* [Directions]: Turn the rows below into a numbered list, leaving out any blank lines.

Stored data
((
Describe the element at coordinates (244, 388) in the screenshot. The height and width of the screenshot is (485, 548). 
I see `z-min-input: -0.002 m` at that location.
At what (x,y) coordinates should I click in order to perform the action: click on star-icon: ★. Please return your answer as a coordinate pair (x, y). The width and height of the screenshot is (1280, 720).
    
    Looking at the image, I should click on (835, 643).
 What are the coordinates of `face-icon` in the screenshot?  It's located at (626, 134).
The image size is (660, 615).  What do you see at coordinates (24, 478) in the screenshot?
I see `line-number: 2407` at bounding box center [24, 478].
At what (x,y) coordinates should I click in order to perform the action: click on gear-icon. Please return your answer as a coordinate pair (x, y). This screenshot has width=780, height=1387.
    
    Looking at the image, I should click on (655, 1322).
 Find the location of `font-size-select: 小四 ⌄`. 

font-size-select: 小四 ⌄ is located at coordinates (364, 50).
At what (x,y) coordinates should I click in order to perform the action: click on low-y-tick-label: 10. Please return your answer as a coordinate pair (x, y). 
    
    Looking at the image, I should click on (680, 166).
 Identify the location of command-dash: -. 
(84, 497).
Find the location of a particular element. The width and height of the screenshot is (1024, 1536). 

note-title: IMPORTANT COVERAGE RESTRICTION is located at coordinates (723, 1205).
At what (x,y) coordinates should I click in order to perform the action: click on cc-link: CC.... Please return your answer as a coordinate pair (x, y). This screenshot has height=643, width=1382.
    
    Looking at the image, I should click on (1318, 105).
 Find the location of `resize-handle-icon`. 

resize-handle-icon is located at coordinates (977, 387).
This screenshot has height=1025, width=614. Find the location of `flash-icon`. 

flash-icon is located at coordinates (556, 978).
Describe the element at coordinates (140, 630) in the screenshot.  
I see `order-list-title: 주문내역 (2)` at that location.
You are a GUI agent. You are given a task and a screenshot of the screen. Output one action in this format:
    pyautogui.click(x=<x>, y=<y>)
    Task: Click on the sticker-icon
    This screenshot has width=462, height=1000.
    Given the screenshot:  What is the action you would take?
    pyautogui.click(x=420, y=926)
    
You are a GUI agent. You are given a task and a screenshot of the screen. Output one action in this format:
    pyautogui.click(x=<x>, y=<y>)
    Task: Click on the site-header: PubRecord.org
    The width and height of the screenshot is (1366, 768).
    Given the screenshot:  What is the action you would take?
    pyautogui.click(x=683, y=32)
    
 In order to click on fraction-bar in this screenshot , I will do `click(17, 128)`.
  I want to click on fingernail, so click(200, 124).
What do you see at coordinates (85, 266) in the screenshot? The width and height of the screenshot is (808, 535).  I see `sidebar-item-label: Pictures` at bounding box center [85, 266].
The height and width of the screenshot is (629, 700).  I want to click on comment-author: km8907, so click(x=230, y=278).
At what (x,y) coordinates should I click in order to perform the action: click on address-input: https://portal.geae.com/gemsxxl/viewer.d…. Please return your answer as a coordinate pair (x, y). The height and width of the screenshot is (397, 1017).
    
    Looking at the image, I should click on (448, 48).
))
* [Result of this exercise]:
1. Describe the element at coordinates (244, 388) in the screenshot. The height and width of the screenshot is (485, 548). 
2. I see `z-min-input: -0.002 m` at that location.
3. At what (x,y) coordinates should I click in order to perform the action: click on star-icon: ★. Please return your answer as a coordinate pair (x, y). The width and height of the screenshot is (1280, 720).
4.     Looking at the image, I should click on (835, 643).
5.  What are the coordinates of `face-icon` in the screenshot?  It's located at (626, 134).
6. The image size is (660, 615).  What do you see at coordinates (24, 478) in the screenshot?
7. I see `line-number: 2407` at bounding box center [24, 478].
8. At what (x,y) coordinates should I click in order to perform the action: click on gear-icon. Please return your answer as a coordinate pair (x, y). This screenshot has width=780, height=1387.
9.     Looking at the image, I should click on (655, 1322).
10.  Find the location of `font-size-select: 小四 ⌄`. 
11. font-size-select: 小四 ⌄ is located at coordinates (364, 50).
12. At what (x,y) coordinates should I click in order to perform the action: click on low-y-tick-label: 10. Please return your answer as a coordinate pair (x, y). 
13.     Looking at the image, I should click on (680, 166).
14.  Identify the location of command-dash: -. 
15. (84, 497).
16. Find the location of a particular element. The width and height of the screenshot is (1024, 1536). 
17. note-title: IMPORTANT COVERAGE RESTRICTION is located at coordinates (723, 1205).
18. At what (x,y) coordinates should I click in order to perform the action: click on cc-link: CC.... Please return your answer as a coordinate pair (x, y). This screenshot has height=643, width=1382.
19.     Looking at the image, I should click on (1318, 105).
20.  Find the location of `resize-handle-icon`. 
21. resize-handle-icon is located at coordinates (977, 387).
22. This screenshot has height=1025, width=614. Find the location of `flash-icon`. 
23. flash-icon is located at coordinates (556, 978).
24. Describe the element at coordinates (140, 630) in the screenshot.  
25. I see `order-list-title: 주문내역 (2)` at that location.
26. You are a GUI agent. You are given a task and a screenshot of the screen. Output one action in this format:
27.     pyautogui.click(x=<x>, y=<y>)
28.     Task: Click on the sticker-icon
29.     This screenshot has width=462, height=1000.
30.     Given the screenshot:  What is the action you would take?
31.     pyautogui.click(x=420, y=926)
32. You are a GUI agent. You are given a task and a screenshot of the screen. Output one action in this format:
33.     pyautogui.click(x=<x>, y=<y>)
34.     Task: Click on the site-header: PubRecord.org
35.     The width and height of the screenshot is (1366, 768).
36.     Given the screenshot:  What is the action you would take?
37.     pyautogui.click(x=683, y=32)
38.  In order to click on fraction-bar in this screenshot , I will do `click(17, 128)`.
39.   I want to click on fingernail, so click(200, 124).
40. What do you see at coordinates (85, 266) in the screenshot? The width and height of the screenshot is (808, 535).  I see `sidebar-item-label: Pictures` at bounding box center [85, 266].
41. The height and width of the screenshot is (629, 700).  I want to click on comment-author: km8907, so click(x=230, y=278).
42. At what (x,y) coordinates should I click in order to perform the action: click on address-input: https://portal.geae.com/gemsxxl/viewer.d…. Please return your answer as a coordinate pair (x, y). The height and width of the screenshot is (397, 1017).
43.     Looking at the image, I should click on (448, 48).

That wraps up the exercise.